UE: Il multilinguismo sacrificato a favore della lingua inglese

I trattati europei sono fatti di tanti elementi costitutivi che, nella pratica però , risultano disapplicati e spesso anche contraddetti. Nel dogma europeista ad esempio, ancora si ritiene  che una delle basi essenziali  della costruzione europea sia il multilinguismo, un principio peraltro iscritto nei trattati per garantire la parità  linguistica e mettere tutti gli idiomi parlati nel continente europeo sullo stesso piano .

Eppure la realtà delle istituzioni, e specialmente del Parlamento europeo, ci dimostra quanto  questo celebrato multilinguismo sia rimasto lettera morta e come la lingua inglese, nonostante l’addio del Brexit, rimanga dominante, marginalizzando ogni altra lingua: un’egemonia, a questo punto,  che rappresenta un attentato all’indipendenza delle istituzioni ed allo stesso principio democratico europeo.

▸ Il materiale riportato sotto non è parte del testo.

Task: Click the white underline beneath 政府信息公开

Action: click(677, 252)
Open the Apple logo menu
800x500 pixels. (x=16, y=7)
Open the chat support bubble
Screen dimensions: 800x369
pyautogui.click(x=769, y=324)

Nonostante la lingua francese fosse considerata, in origine -sia per ubicazione geografica dei siti istituzionali ,sia per il numero dei padri fondatori, i più  , legati al francese – come lingua ufficiale, nel corso degli anni e dei vari allargamenti, la lingua inglese, grazie anche all’indifferenza della classe politica francese si è imposta come lingua dominante.

Tra il 1999 ed il 2019, i documenti prodotti dalla Commissione europea in lingua francese erano passati dal 34% al 3,7%, quelli in inglese ammontavano già all’85% ; un’ evoluzione  assurda tanto più che l’inglese, dopo il Brexit , viene parlato solo dall’1% dei cittadini europei. Perché quindi imporre la  lingua di un paese che non appartiene più  all’Unione e risulta estranea agli europei che, al contrario , hanno una ricchezza linguistica  molto importante?

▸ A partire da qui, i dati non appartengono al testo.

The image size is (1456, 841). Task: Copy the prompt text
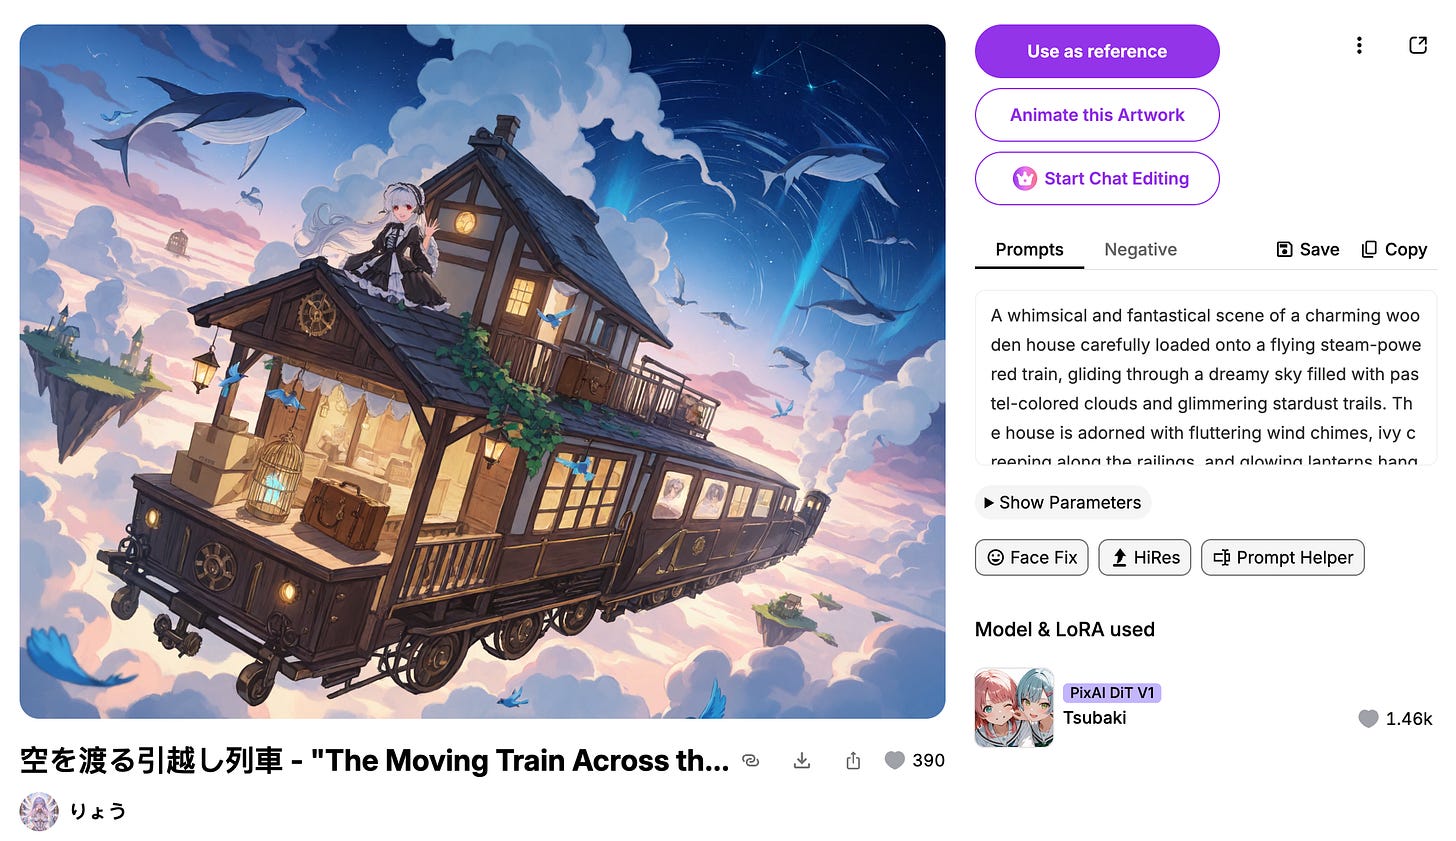[1394, 249]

La debolezza del multilinguismo tanto strombazzato trova origine nella volontà politica della classe dirigente mondialista e pone un problema democratico evidente: l’inglese non è la lingua dei popoli europei ma quella di uno Stato che ha scelto democraticamente proprio di abbandonare l’Unione a cui apparteneva.

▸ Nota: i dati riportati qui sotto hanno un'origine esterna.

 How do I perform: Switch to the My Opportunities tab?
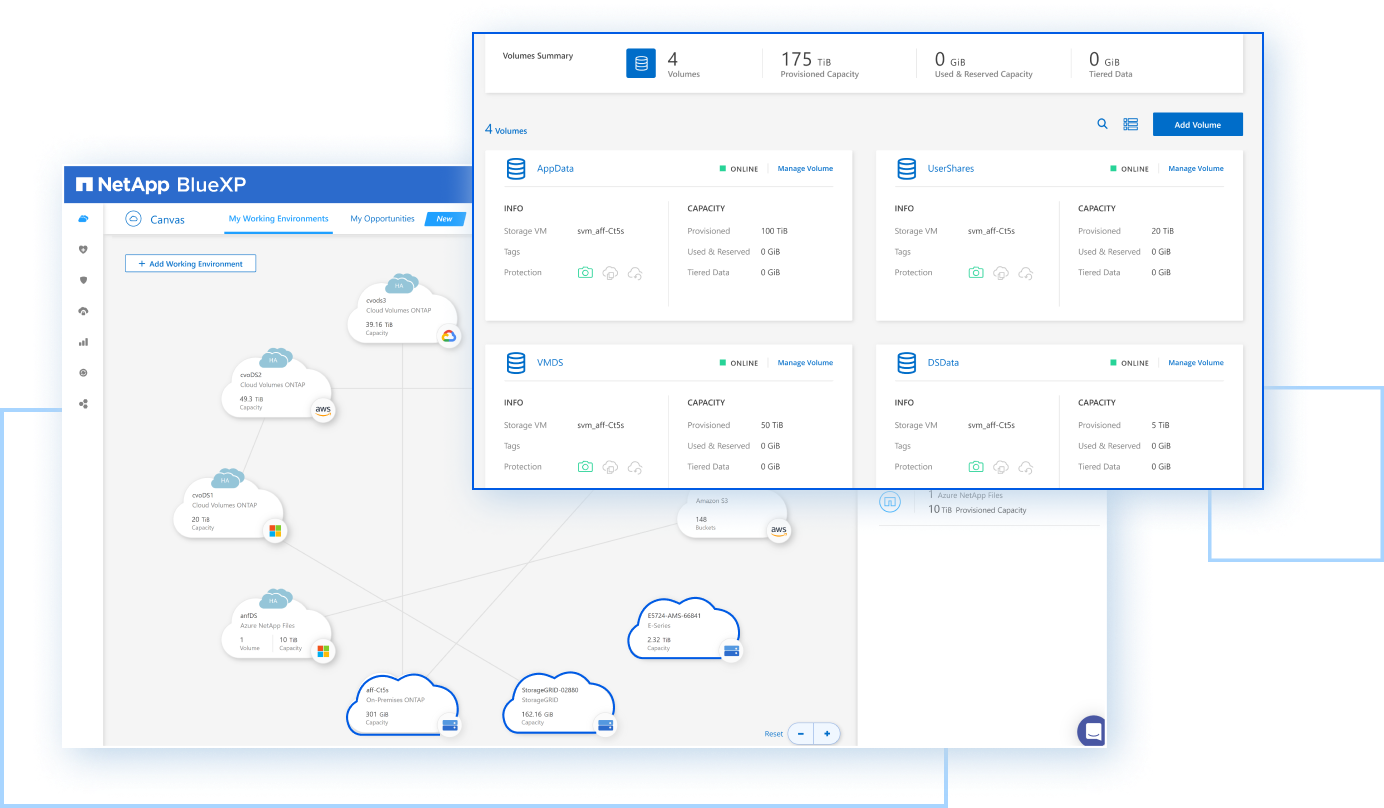coord(383,218)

La lingua è un modo di esprimersi democraticamente . Se perciò si favorisce l’inglese” totale”  si penalizza l’esercizio democratico perché  si impedisce ai rappresentanti del popolo di esprimersi e lavorare nella propria lingua materna. Quanti documenti sono disponibili esclusivamente in lingua inglese? E quante riunioni di commissioni parlamentari sono avvenute senza interpretazione e quante volte si è dovuto votare  in Aula un documento disponibile solo in lingua inglese? Quando un’identità culturale linguistica non viene rispettata si rinforza quel fossato che esiste tra gli apparati burocratici di Bruxelles ed i popoli dell’Unione.

Il multilinguismo, dal momento che stabilisce la parità di tutte le lingue, rappresenta una barriera all’omogenizzazione e al dominio economico e culturale anglo-sassone. Al contrario , l’egemonia inglese favorisce la diffusione delle influenze americane nelle istituzioni, compreso il comparto giuridico. La lingua non è  un semplice strumento di comunicazione ma è un vettore di cultura, di pensiero, di tendenze e d’influenza. Quando l’Unione europea sacrifica le sue lingue autoctone, sacrifica egualmente la sua indipendenza politica e culturale.

Difendere le nostre lingue significa quindi difendere la nostra stessa democrazia e l’UE non può definirsi democratica se pone le lingue dei suoi popoli nazionali in un rilievo subordinato. Quella  del mantenimento di ogni sovranità linguistica  dei popoli europei è diventata una battaglia per la stessa democrazia e  la vera diversità culturale necessaria all’Europa  e ad i suoi Stati nazione.